---------- Data shown

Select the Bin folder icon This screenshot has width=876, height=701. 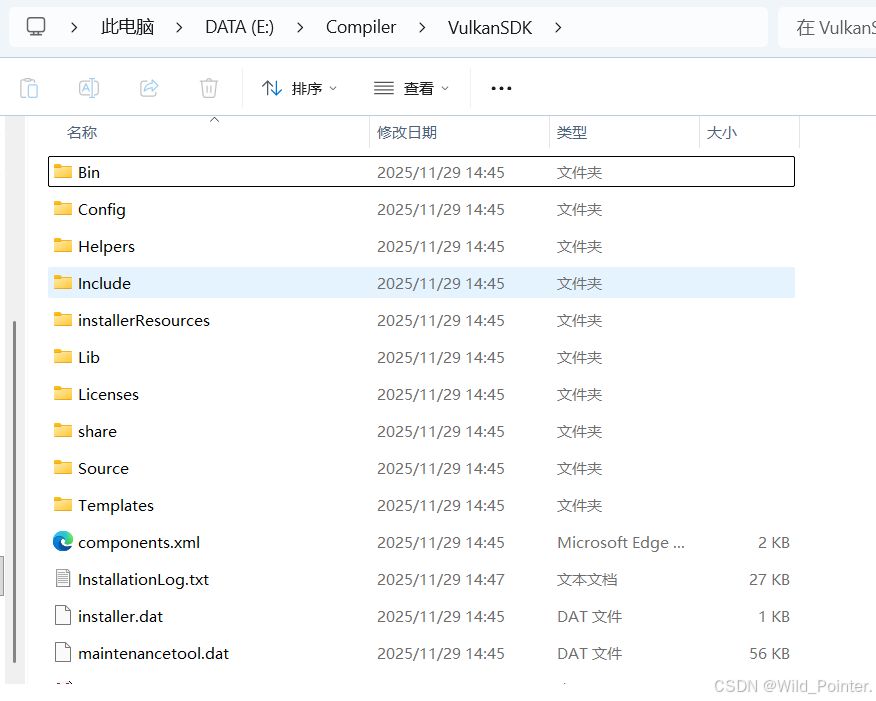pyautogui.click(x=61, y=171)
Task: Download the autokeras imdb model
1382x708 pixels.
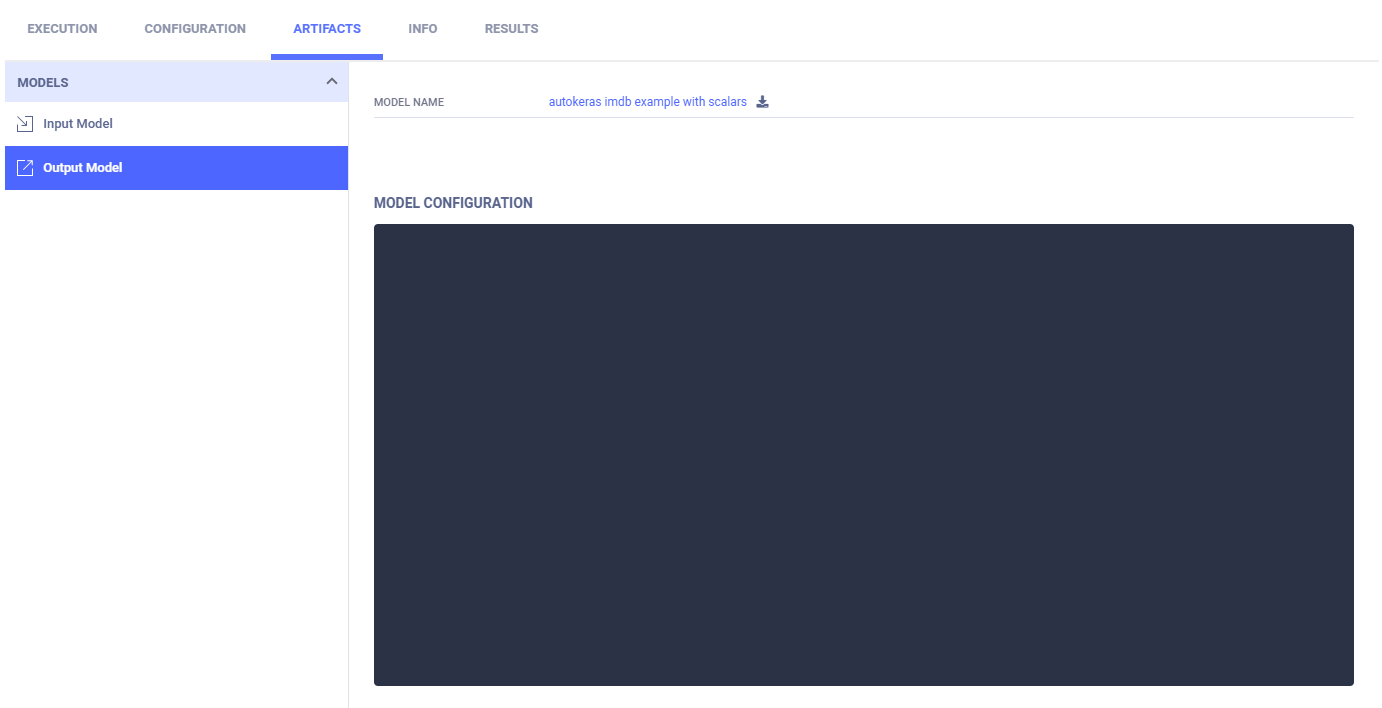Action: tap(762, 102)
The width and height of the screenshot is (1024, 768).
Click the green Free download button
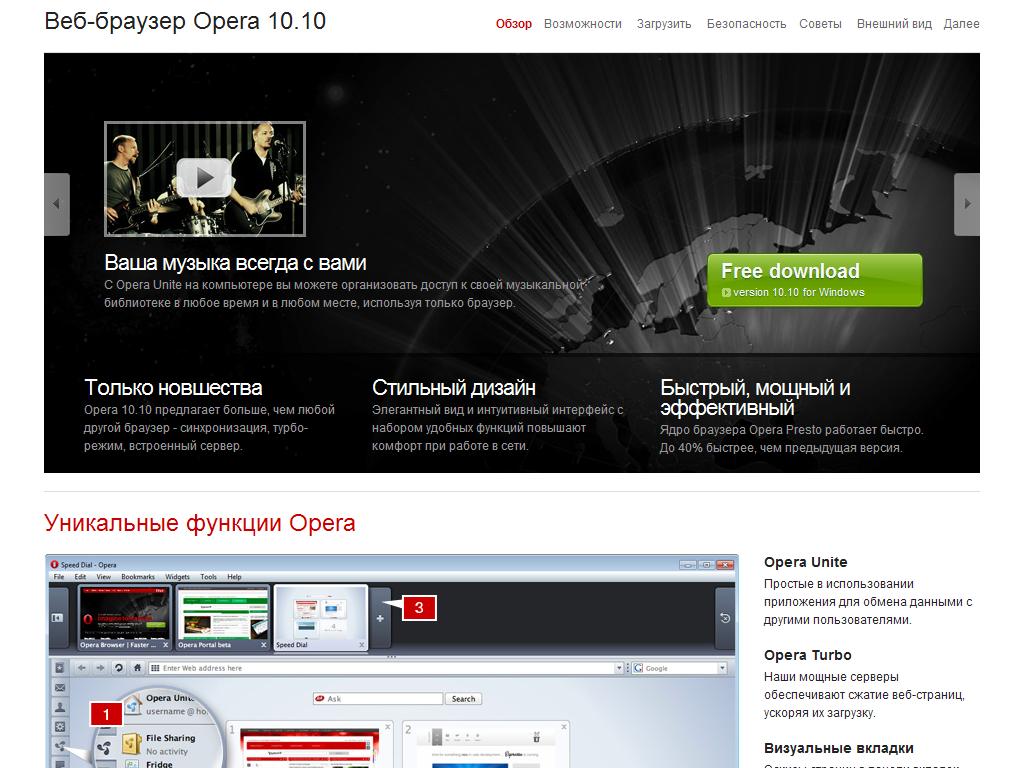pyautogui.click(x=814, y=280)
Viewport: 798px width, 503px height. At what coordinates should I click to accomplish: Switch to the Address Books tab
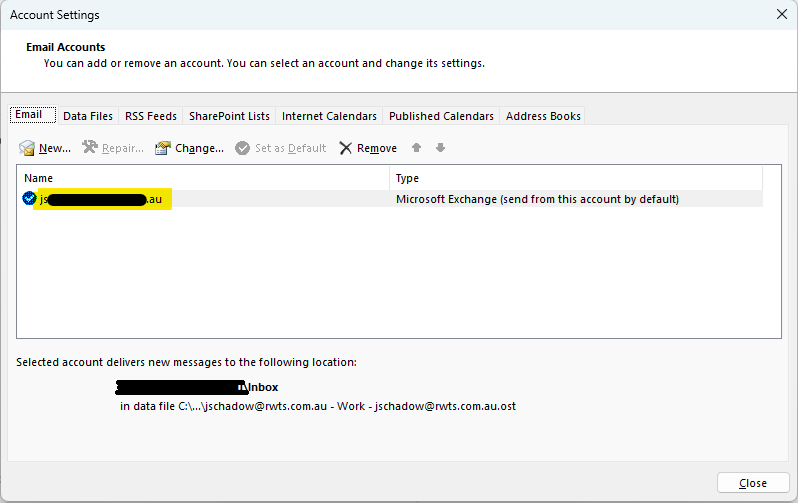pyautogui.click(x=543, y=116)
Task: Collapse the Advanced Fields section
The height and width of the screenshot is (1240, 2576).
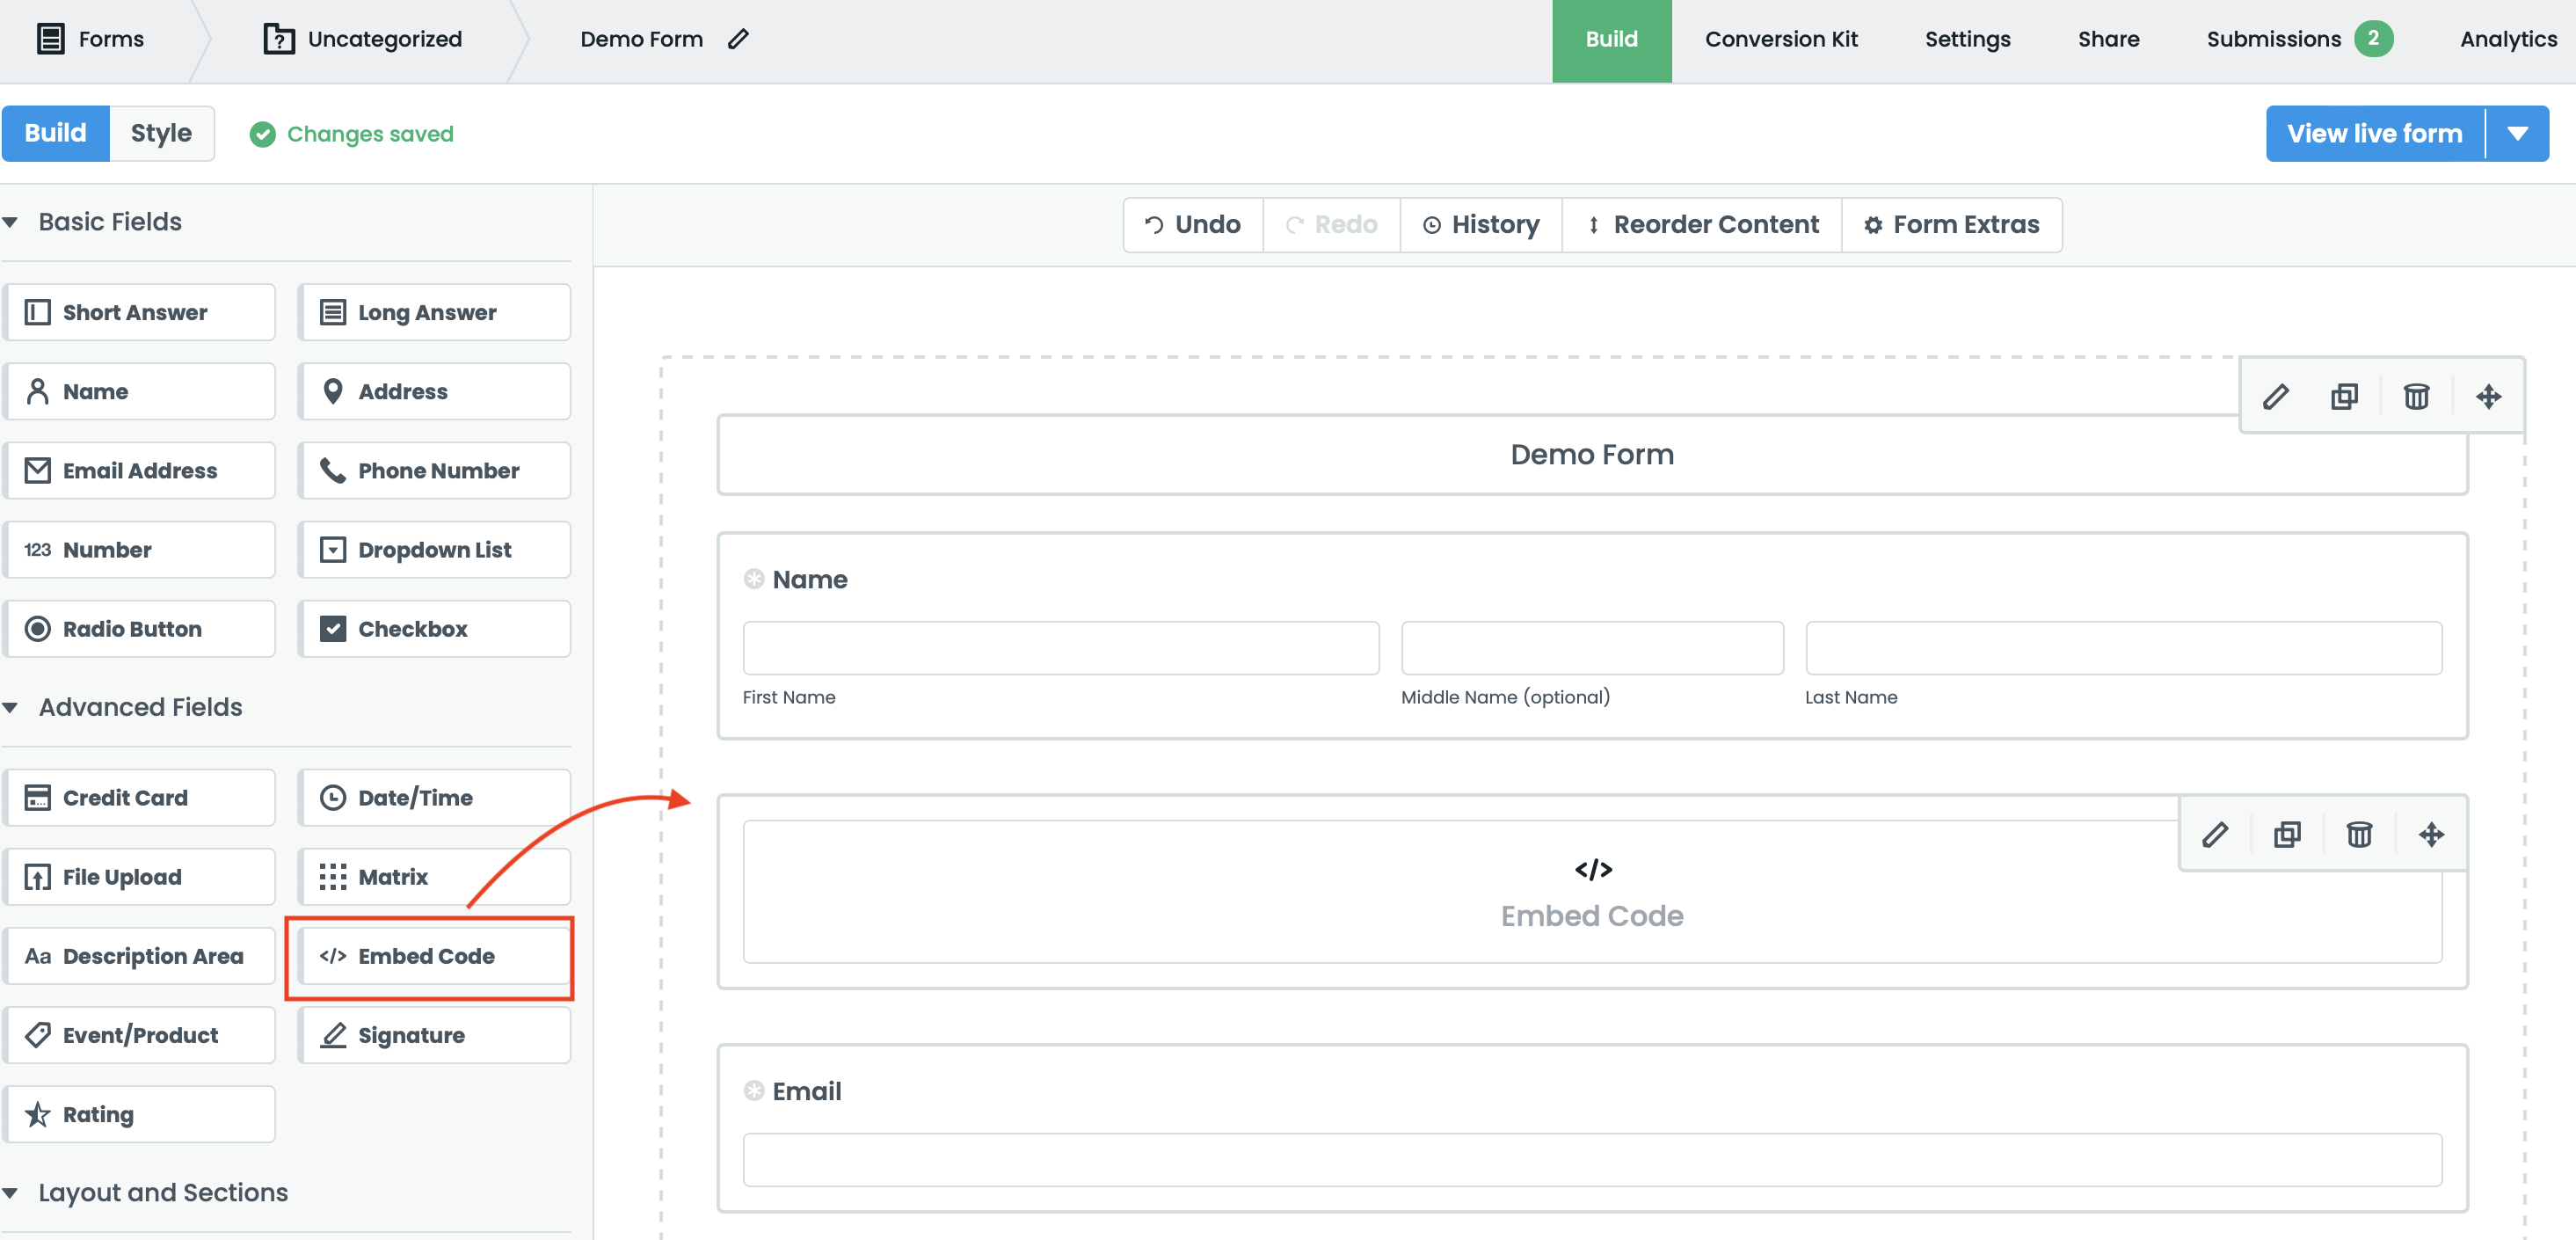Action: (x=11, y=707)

--------------------

• _Required work_
Please rewrite the lines from the one containing "Viewport: 798px width, 503px" through the last line, inclusive, renaming "Address Books" to "Contact Lists" and leaving everything else unchanged. Leave the pictures out of your answer.

• _Correct response_
Viewport: 798px width, 503px height. At what coordinates should I click to accomplish: Switch to the Contact Lists tab
pyautogui.click(x=543, y=116)
Task: Collapse the Advanced Fields section
The height and width of the screenshot is (1240, 2576).
Action: (x=11, y=707)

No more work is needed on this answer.